L'expérience montre que dans ce genre de situation, les organisations humanitaires internationales sont parfois soumises à des restrictions moins nombreuses et peuvent être plus efficaces. Fort de ce constat, le CICR estime que dans l'intérêt des victimes, il convient de mettre pleinement à profit les forces respectives des organisations locales et internationales plutôt que de cultiver une quelconque préférence pour les unes ou les autres. La meilleure attitude à adopter est de tenir compte des circonstances et de respecter une logique de complémentarité et de partenariat responsable.
Pour terminer, l'action humanitaire doit être planifiée et financée en corrélation plus étroite avec la planification et le financement de l'action en faveur du développement.

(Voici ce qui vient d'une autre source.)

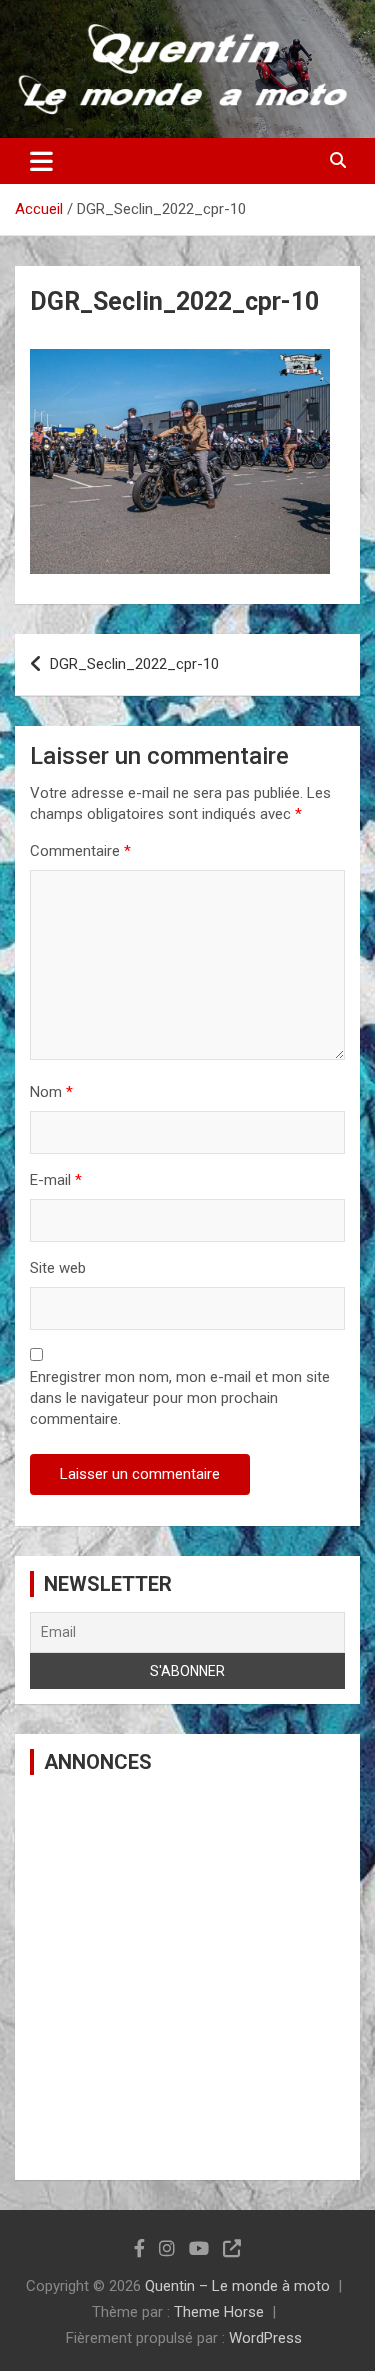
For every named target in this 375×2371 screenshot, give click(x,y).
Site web (58, 1268)
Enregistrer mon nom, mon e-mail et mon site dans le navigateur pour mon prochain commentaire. (180, 1398)
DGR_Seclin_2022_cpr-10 (134, 664)
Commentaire (80, 851)
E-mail (56, 1180)
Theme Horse (219, 2312)
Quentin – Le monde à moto (237, 2286)
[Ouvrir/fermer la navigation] (41, 161)
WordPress (265, 2338)
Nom (51, 1092)
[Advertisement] (187, 1977)
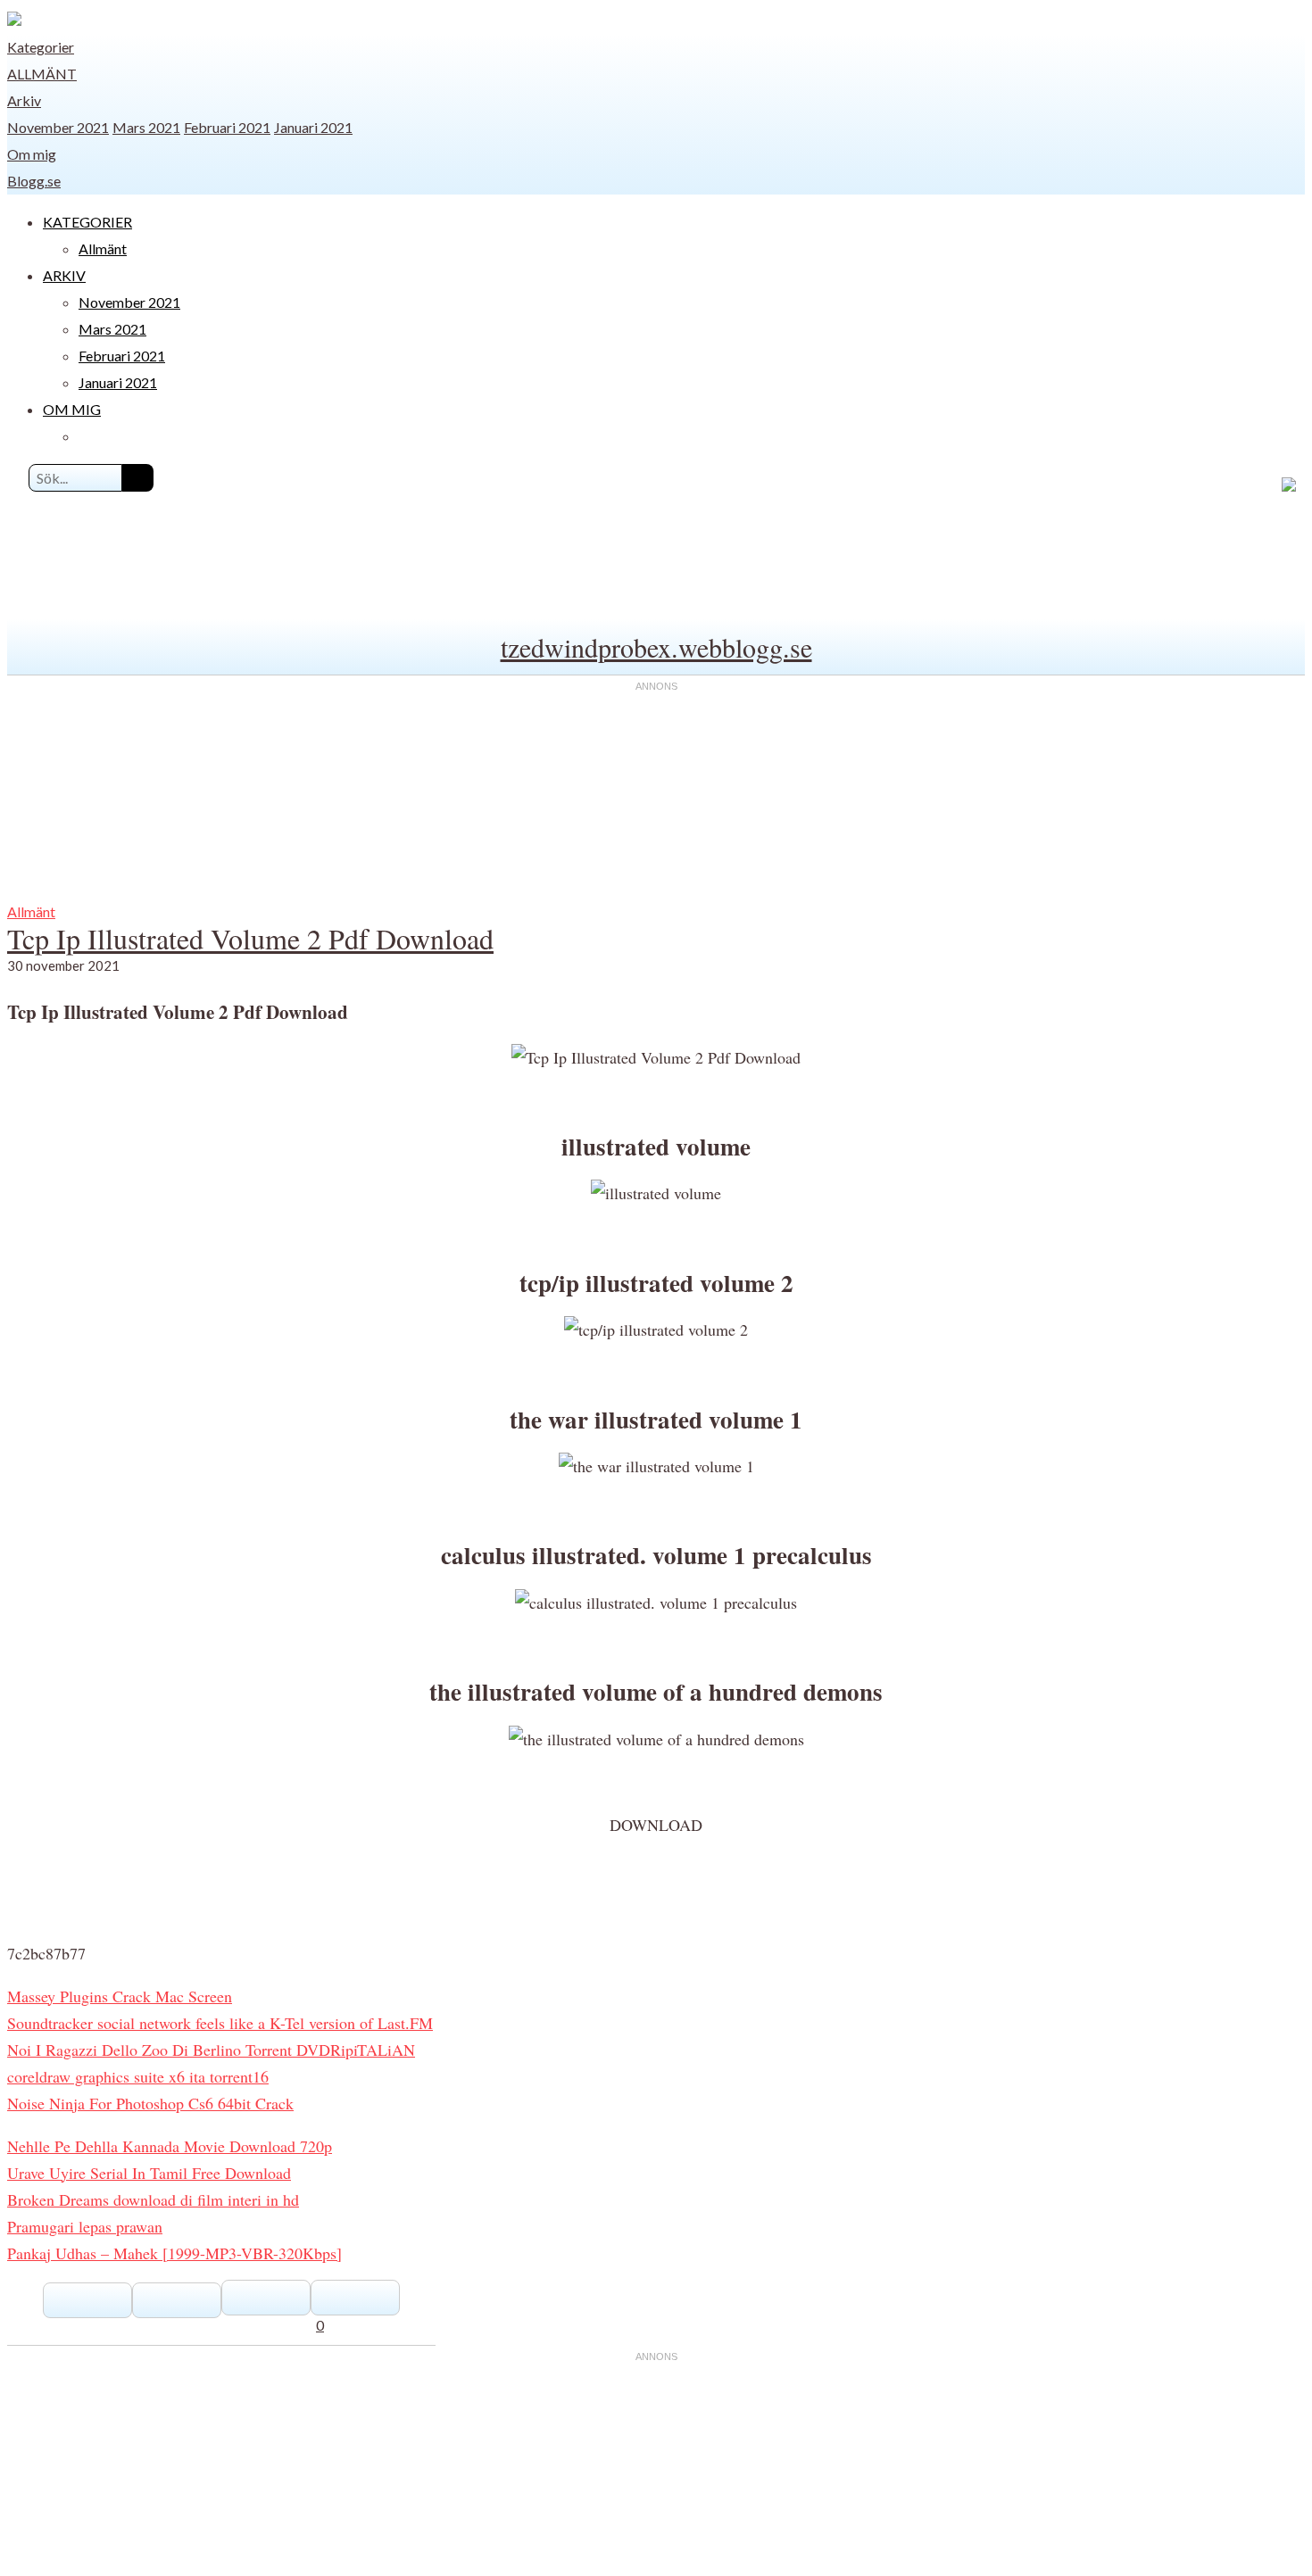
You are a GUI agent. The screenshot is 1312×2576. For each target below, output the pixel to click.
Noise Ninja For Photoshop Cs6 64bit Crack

Un grand nombre de conflits durant des années, voire des décennies, le CICR et d'autres organisations humanitaires mènent toujours plus fréquemment des activités liées au développement en apportant un appui aux services de base et aux infrastructures essentielles dans des secteurs tels que les soins de santé, l'eau et l'assainissement, l'approvisionnement électrique, les services vétérinaires et l'agriculture. Les moyens consacrés au développement étant insuffisants, les personnes qui dépendent de ces organisations pour survivre se comptent en millions. Si les activités mises en œuvre correspondent à des engagements à long terme de la communauté humanitaire, en particulier lorsqu'elles sont réalisées en milieu urbain, elles ne dépendent pas moins d'un paramètre défini pour le court terme, à savoir le budget annuel alloué à l'action humanitaire. Il convient donc d'adapter les modèles de financement existants pour que les organisations humanitaires puissent établir un plan et un budget pluriannuels pour ce genre d'activité.
Les organisations humanitaires et les organisations de développement doivent en outre apprendre à travailler ensemble d'une façon qui permette de mieux répondre aux besoins de leurs bénéficiaires. Ainsi, le CICR s'emploie activement à renforcer sa collaboration avec les organisations de développement et à travailler de manière plus systématique avec elles. Il est vrai que son engagement d'œuvrer en toute indépendance et neutralité, condition sine qua non pour qu'il puisse avoir accès aux victimes de part et d'autre, peut limiter les régions et les contextes dans lesquels une collaboration de ce genre peut être mise en place. Cela étant, les modalités pour lesquelles une telle collaboration est aussi bien possible que souhaitable restent nombreuses.
De l'avis du CICR, il faudra parvenir à relever ces différents défis pour que de réels progrès puissent être accomplis. À cet égard, il est essentiel de reconnaître que le système humanitaire international repose sur trois piliers distincts, à savoir les organismes des Nations Unies, le Mouvement international de la Croix-Rouge et du Croissant-Rouge et les ONG, et que chacun de ces piliers a ses propres forces et faiblesses. Il conviendrait non pas d'apparenter ces piliers les uns aux autres, en les encourageant à travailler de la même manière et dans les mêmes domaines, mais de mettre à profit leurs forces respectives. Le CICR espère que le résultat des délibérations en cours et le Sommet humanitaire mondial à venir permettront d'apporter des améliorations concrètes dans le quotidien des millions de personnes qui sont victimes de conflits armés chaque année, et il est tout disposé à partager avec vous son point de vue et son expérience à cet égard.